* What this task involves
Return the following lines and nothing else: the one holding "Where should I" and all those after it in the records below, unchanged, minus any pictures.

* Records for the exercise
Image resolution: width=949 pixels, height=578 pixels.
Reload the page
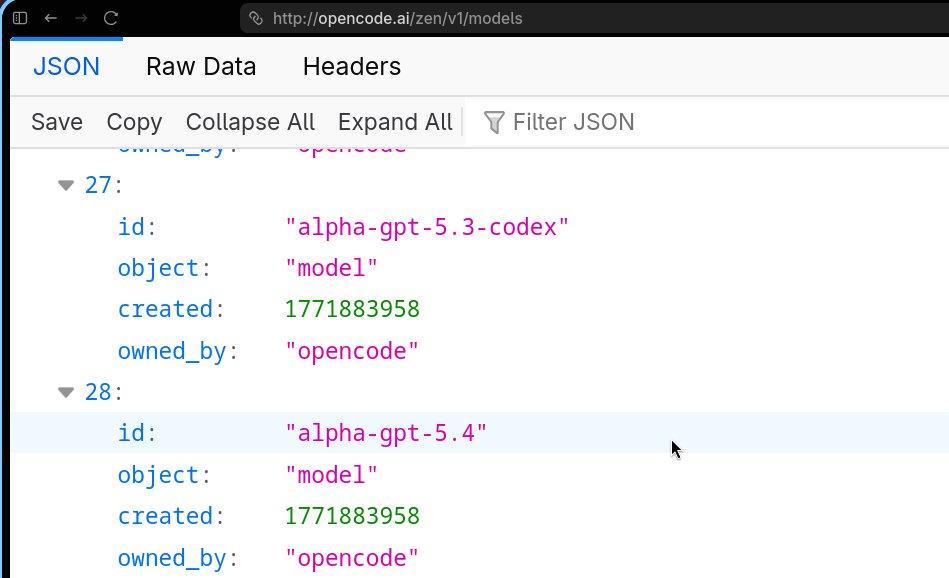tap(113, 17)
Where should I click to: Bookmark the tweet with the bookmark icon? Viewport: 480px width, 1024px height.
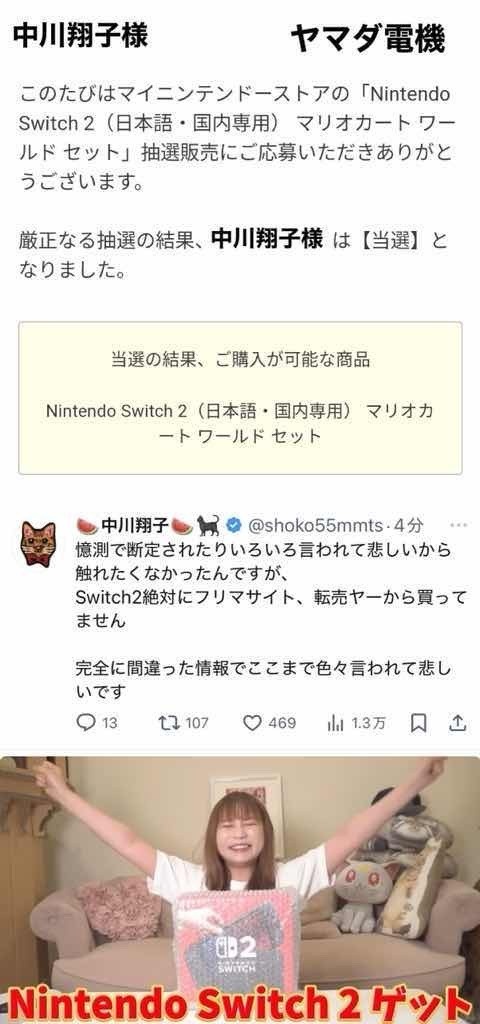(x=419, y=722)
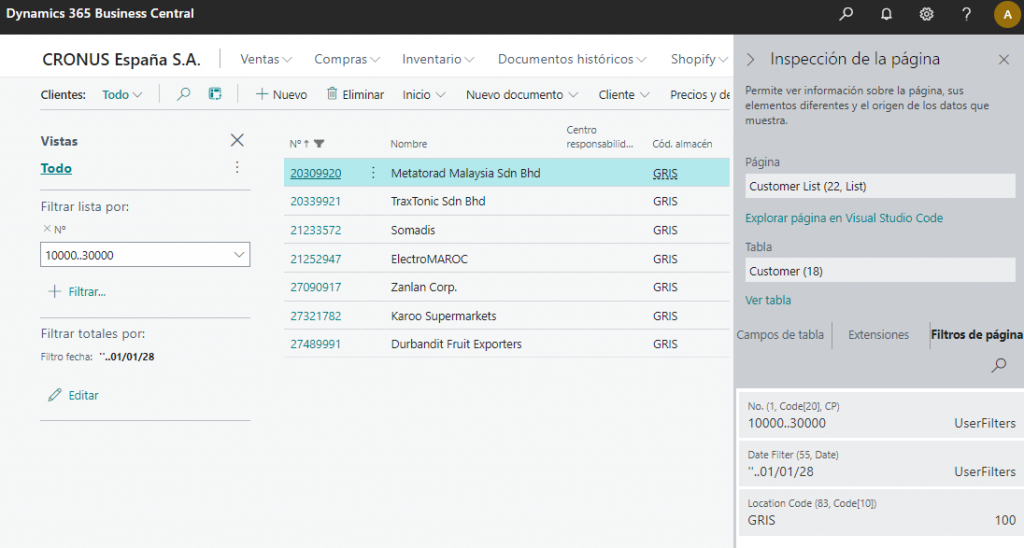Switch to Campos de tabla tab
The height and width of the screenshot is (548, 1024).
point(780,335)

* Result of this exercise
Where should I click to: Bookmark the tweet with the bookmark icon? Viewport: 480px width, 1024px height.
(x=419, y=722)
Switch to Campos de tabla tab
The height and width of the screenshot is (548, 1024).
point(780,335)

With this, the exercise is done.